Trivial adjustments (less than 1% impact) are suppressed from the displayed waterfall to keep the report concise. The adjusted rent is the figure used in the P25/P50/P75 rent range calculation.

Rent range calculation

After adjustments and outlier rejection, the system computes:

  • P25 (lower bound) — the 25th percentile of adjusted comparable rents
  • P50 (mid estimate) — the median of adjusted comparable rents
  • P75 (upper bound) — the 75th percentile of adjusted comparable rents

Where a property has a service charge (leasehold flats), this is deducted from the gross rent comparables before the range is calculated, producing a net-of-service-charge estimate.

Confidence scoring

Every report includes a confidence score (0–100) that reflects how reliable the rent range estimate is. The score is computed from several factors:

  • Comparable count — more comparables produce higher confidence. The system requires a minimum of three comparables to produce a reportable estimate; confidence increases up to around ten comparables.
  • Recency of comparables — a pool dominated by recent listings scores higher than one with mostly older data.
  • Type match quality — an exact property type match (e.g. flat for a flat) scores higher than an adjusted adjacent-type match.
  • IQR spread — a tighter interquartile range (more consistent comparable rents) produces higher confidence than a wide spread.
  • Floor area availability — having verified floor area data (from EPC or declared) scores higher than using a bedroom-count proxy.
  • Radius tightness — comparables within 500 m score higher than those pulled from the extended radius fallback.

The resulting confidence score is labelled in plain English: High (75+), Medium (50–74), or Low (<50).

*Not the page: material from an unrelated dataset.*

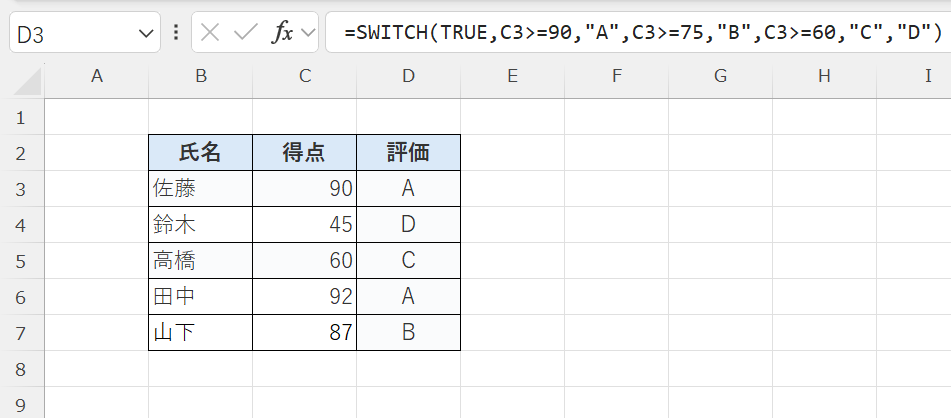Select row 7 header
951x418 pixels.
22,333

A low confidence score indicates that the rent range should be treated as indicative, and additional professional advice may be warranted.

Property-level adjustments

Beyond comparable-level adjustments, the report applies property-level adjustments to the median rent estimate for factors specific to the subject property:

  • Transport accessibility score relative to comparable benchmark
  • School proximity premium/discount based on Ofsted data
  • Flood risk adjustment where applicable (GOV.UK Flood Monitoring API)
  • Crime rate adjustment (data.police.uk)

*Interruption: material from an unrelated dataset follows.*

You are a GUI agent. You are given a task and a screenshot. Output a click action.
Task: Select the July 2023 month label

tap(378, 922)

Each adjustment shows its percentage impact and absolute change against the median rent.

AI valuation layer

An AI valuation model (OpenAI o4-mini) reviews the comparable evidence and produces a plain-English confidence statement and "What Could Move This" section. The AI is given the full comparable set, property details, transport scores, and government benchmarks. It does not override the quantitative rent range — it provides commentary on the evidence and surfaces factors the rule-based system cannot assess from structured data alone (e.g. recent local development, neighbourhood character, seasonal demand).

An independent market search via Perplexity Sonar runs in parallel and is merged with the OpenAI web search context before being fed to the valuation model, ensuring the AI commentary reflects both data sources' findings.

Methodology evolves We continually refine our methodology as market data availability improves and as we process more reports. The version described here reflects the system as of May 2026. Significant changes will be reflected in updates to this page.